## Task goal:
Lines before the one containing "You are a computer-use agent. Screen" are left out; return that line and every line after it exactly, through the end of the data below.
+---+
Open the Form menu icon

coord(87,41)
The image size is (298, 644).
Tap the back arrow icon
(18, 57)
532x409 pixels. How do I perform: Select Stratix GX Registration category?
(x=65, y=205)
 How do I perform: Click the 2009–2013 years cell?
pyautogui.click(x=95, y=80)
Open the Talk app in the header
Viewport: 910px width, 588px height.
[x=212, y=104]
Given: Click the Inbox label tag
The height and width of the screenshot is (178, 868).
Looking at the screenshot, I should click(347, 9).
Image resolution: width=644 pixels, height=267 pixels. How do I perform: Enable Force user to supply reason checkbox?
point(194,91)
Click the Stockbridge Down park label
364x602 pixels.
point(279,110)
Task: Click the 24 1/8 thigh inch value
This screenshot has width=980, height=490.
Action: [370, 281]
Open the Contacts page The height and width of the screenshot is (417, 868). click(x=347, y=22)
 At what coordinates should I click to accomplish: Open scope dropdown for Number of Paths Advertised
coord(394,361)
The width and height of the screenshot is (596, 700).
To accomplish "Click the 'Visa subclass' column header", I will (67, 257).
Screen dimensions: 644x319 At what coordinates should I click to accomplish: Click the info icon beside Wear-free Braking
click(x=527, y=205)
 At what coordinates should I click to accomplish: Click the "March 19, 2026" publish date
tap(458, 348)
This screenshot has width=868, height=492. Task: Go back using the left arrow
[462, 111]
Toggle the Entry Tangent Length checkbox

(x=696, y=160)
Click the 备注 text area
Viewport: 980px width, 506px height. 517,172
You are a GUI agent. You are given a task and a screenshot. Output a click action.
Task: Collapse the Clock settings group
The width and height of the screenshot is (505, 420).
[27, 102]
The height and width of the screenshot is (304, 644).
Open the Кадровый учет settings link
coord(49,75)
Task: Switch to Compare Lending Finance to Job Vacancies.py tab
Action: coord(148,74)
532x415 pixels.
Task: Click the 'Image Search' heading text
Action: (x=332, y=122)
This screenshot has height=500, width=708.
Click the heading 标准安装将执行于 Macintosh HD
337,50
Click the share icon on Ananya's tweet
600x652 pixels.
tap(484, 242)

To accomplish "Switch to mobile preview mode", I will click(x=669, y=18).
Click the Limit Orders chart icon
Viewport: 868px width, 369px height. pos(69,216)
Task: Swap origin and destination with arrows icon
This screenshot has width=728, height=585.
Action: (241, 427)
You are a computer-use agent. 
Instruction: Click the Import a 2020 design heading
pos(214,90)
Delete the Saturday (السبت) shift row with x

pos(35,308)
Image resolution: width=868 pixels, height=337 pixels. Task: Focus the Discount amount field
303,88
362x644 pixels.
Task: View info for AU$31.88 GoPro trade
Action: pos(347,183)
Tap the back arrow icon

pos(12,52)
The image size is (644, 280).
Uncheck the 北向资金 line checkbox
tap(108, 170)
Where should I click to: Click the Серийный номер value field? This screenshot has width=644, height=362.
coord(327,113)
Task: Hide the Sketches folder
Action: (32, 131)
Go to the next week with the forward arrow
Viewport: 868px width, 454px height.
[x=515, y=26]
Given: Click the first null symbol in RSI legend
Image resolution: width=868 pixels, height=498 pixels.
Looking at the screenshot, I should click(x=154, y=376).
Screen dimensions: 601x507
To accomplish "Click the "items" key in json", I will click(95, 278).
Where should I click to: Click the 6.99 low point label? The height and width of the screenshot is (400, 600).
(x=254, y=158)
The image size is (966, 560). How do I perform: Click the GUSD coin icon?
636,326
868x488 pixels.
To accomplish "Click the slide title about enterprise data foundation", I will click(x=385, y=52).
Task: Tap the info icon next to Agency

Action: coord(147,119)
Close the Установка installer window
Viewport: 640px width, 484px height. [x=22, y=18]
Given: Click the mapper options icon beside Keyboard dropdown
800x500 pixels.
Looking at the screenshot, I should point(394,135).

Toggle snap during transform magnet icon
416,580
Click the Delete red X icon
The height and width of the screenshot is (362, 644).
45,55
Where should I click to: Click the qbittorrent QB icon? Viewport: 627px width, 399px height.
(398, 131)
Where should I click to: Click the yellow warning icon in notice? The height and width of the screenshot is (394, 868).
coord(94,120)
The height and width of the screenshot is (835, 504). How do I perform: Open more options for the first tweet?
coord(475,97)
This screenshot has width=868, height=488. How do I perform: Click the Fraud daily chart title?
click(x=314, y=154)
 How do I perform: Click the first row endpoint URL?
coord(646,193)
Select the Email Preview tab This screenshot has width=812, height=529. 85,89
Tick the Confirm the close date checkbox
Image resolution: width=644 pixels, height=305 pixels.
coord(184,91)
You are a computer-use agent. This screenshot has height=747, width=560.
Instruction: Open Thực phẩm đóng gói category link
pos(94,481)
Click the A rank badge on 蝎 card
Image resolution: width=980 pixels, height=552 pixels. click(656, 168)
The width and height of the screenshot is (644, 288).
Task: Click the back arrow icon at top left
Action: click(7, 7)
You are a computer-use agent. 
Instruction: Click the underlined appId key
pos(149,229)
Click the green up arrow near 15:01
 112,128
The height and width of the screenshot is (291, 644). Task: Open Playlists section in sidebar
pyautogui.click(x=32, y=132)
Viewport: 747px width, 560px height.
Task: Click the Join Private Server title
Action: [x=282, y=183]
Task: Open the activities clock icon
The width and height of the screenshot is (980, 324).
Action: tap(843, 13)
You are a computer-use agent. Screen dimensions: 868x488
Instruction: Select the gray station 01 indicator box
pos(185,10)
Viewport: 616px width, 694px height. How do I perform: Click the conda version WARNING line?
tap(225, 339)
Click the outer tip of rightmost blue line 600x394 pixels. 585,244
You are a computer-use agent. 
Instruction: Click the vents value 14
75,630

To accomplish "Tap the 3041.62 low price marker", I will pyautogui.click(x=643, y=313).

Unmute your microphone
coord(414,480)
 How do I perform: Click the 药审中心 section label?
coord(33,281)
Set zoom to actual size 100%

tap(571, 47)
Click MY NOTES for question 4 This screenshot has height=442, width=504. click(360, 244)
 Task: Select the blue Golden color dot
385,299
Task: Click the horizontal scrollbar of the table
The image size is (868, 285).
+---+
## Written solution:
You are a computer-use agent. Screen dimensions: 868x488
Instruction: Select the gray station 01 indicator box
pos(185,10)
Viewport: 616px width, 694px height. How do I perform: Click the conda version WARNING line?
tap(225, 339)
Click the outer tip of rightmost blue line 600x394 pixels. 585,244
You are a computer-use agent. 
Instruction: Click the vents value 14
75,630

To accomplish "Tap the 3041.62 low price marker", I will pyautogui.click(x=643, y=313).

Unmute your microphone
coord(414,480)
 How do I perform: Click the 药审中心 section label?
coord(33,281)
Set zoom to actual size 100%

tap(571, 47)
Click MY NOTES for question 4 This screenshot has height=442, width=504. click(360, 244)
 Task: Select the blue Golden color dot
385,299
Task: Click the horizontal scrollbar of the table
The image size is (868, 285).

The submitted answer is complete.